The 1650 Horsepower Sleeper in Jay Leno’s Garage
With a twin turbo Mercury Marine 9-liter under the hood, even Leno’s afraid to floor this ’70s Dodge Charger.
In 1970, Dodge debuted a 440 Six Pack engine option for the Charger. It featured three two-barrel carburetors and turned out 390 horsepower. Not too shabby, considering the era. But you’d need more than four Six Pack powerplants to equal the earsplitting, 1650 hp Offshore racing motor lurking under the hood of this one-off Charger Tantrum. The heroes who wedged a speedboat motor into Chrysler’s land boat to turn it into a sleek B-body rocket are Wisconsin-based tuners SpeedKore Performance, and they brought the black beauty to Jay Leno so he could walk through the build.
The Charger had great original body lines, and that’s something designer Sean Smith wasn’t interested in changing.
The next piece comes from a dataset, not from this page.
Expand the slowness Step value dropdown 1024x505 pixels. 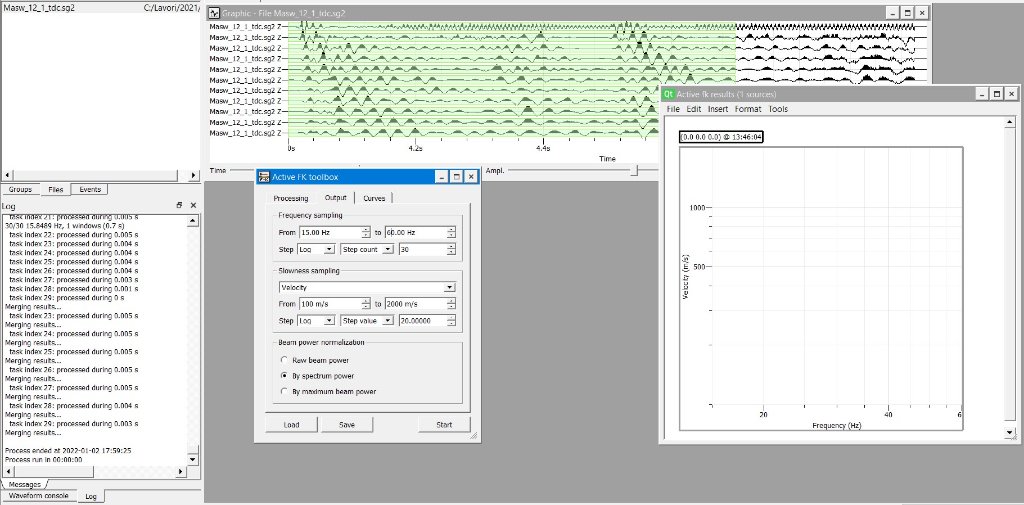366,321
Despite the heavy modifications, this monster still looks mostly original. They added carbon fiber everything, starting with a custom fabricated hood (raised a bit for clearance and function) and front fenders which subtly transition from the distinguished carbon weave into full black as they meet the rest of the car body. While Smith concedes aluminum still has it’s place, the advances in producing carbon fiber mean it’s more affordable and easier to form than ever. “You want to go fast, stop fast, and look good while doing it, you want carbon,” Smith rightly tells Leno. The back bumper was also carboned out, and a tail light swap from a late model Challenger gives the Tantrum distinctive hindquarters.
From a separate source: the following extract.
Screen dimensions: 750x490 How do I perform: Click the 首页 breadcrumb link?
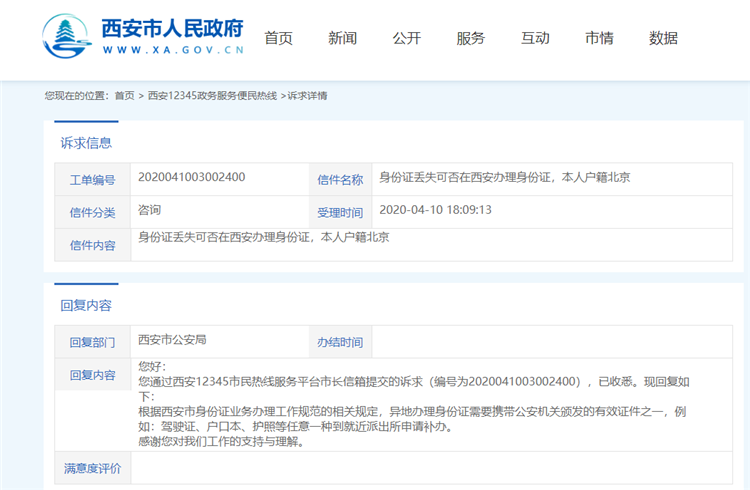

The interior is custom and also drenched in carbon. There’s a period-correct pistol grip shifter, which sits pretty atop a Tremec 256 six-speed transmission. That’s mated to one mother of an engine: a Mercury Marine 9-litre, 552 cu in, with twin 94mm turbochargers. Engine builder Dave Salvaggio notes the largest challenge was how to keep that monster cool, since in its natural habitat the radiator would be a boatable body of water. The team added an oversized radiator to ensure the Mercury won’t overheat. They also purposefully added turbo lag of two seconds. “We found that with this much power, we’d floor it while going 80 mph and the rear tires would spin,” Salvaggio says. Pure savage.
Driving it, Leno is fearful of sinking the gas pedal to the floor, repeatedly remarking how easy it would be for the Tantrum to live up to it’s moniker by breaking free and wreaking havoc on the road—not least of all because the car is devoid of any computerized safety systems. Leno keeps it between 4,000 and 6,000 revs and still has to shout over the deafening noise in the cabin. But he says it’s comfortable even at speed on the highway. The clean dash, with custom gauges, is sparse, missing a radio. “The sound system is in the motor,” Smith smirks. Just before the episode concludes, Leno turns the wheel over to Salvaggio who is willing to tear that rear end loose in an insane burnout. Thanks for that, Salvaggio—the video would have been a tease without some proper tire smoke.